Man, that is such a great point. This idea of it's the front end, but it's not necessarily the backend. We're taking the input and doing something maybe with some LLMs, and then you pass it to the backend and you potentially can use some kind of rule-based system, but as long as it's passed through that first LLM, and then when you're bringing it back, you are maybe passing it again through another LLM.

And Yep. Ah, yeah, I, I love that idea. So the, there's so many great things that I've learned from you in the last hour chatting. I've got one more question if you Sure will allow me. I know we're a little bit over on time, so No worries. Hopefully somebody isn't waiting for you on the other end of this call.

The thing that I'm wondering about as a product leader, How do you recommend to the machine learning engineers to work with product and work with the teams to better position themselves for success? Yeah, great question. So I would look at that from two angles. One is on the technical side, which is probably closer.

Really try to be on top poles as much as you can. There is, I mean, the head is feeling even for me, There is ton of stuff happening every day on like what's going on with models, but there is good, there is a lot of good articles that's even right now the leaderboard. And by the way, if you need it, I can send in a, a link the leaderboard that compares leading proprietary and um, and open source models and their performance and they even show how they measure it.

I think understanding those aspects and looking like where different models come ahead and where the high limitations. I think understanding that angle will be very critical because it'll start on, will start, people will start understanding where the limitations are. Also understanding a bit the basics of how LMS work, especially the concept of embedded or vectorized, uh, database that the, how they try to predict the next word, because that will give people an idea when they start thinking about the data from internal knowledge basis or from internal system needs to be potentially stored or it is prepared.

To be ready to be used consumed by LLMs in more efficient manner. That's important. And on the other angle, I think on the product side, the more you can be product and client professional and try to understand and ask ton of questions and even challenge the product managers about the use case, because as I said, cart, is there a ton of hype about, oh, let's just connect.

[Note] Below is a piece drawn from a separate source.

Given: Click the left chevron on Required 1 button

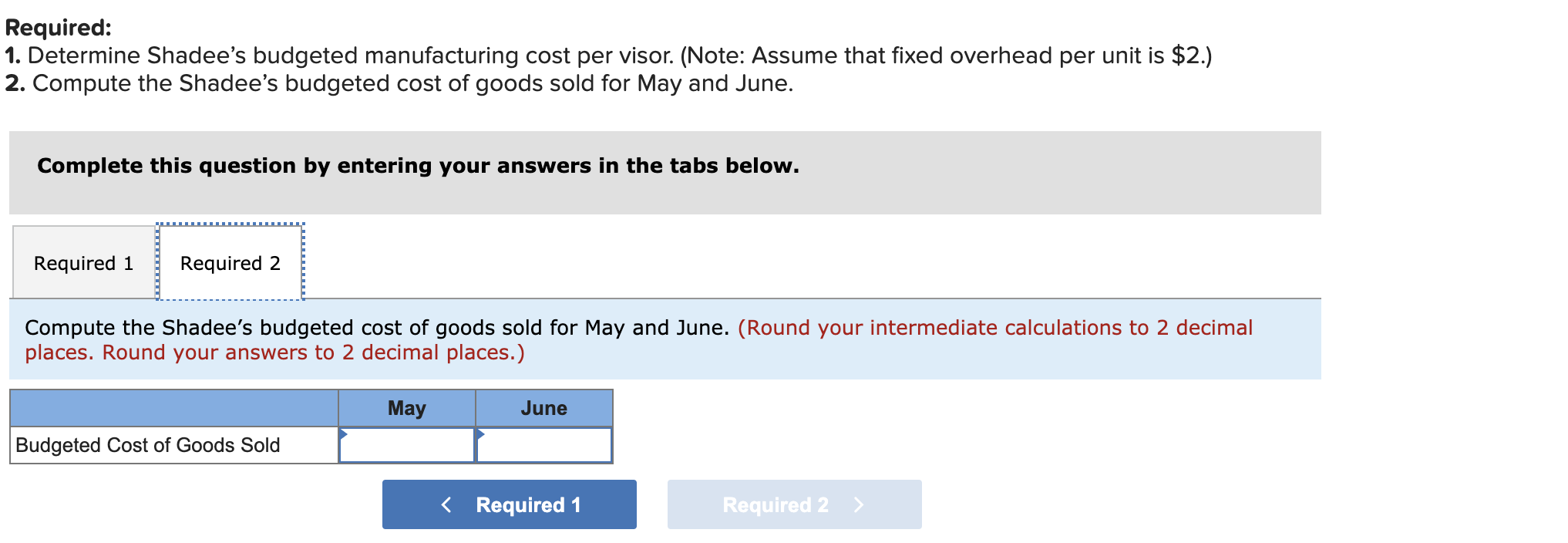Looking at the screenshot, I should click(x=446, y=504).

Let's just take some kind of an input and call check GBT four and give some some response on that. That's our application. That's not an application, that's a demo. Start thinking as a user, like, okay, here's my user, and how does that, is it a demo for 5% of my users? So it's actually applicable to many users.

I mean, I always, uh, encourage and maybe some of my product, uh, colleagues will not like it because they sometimes want to pretend that they know everything, but like nobody has a, a monopoly on good ideas. Good ideas could come from everyone and bad ideas could come from everyone. So it's important to try to ask question and understand the use case and product or business use case as much as you can.

Those two things I think will make you much more profession professional. Brock, this has been fascinating. I really appreciate you sitting down and chatting with me about this. I learned a ton. And of course, if people are not following you on LinkedIn, I highly encourage that you share all kinds of great wisdom and up to date information on everything that we just talked about today.

So I think we're gonna end it there. Thanks again, loved having you. Uh, it was a pleasure. Thanks a lot.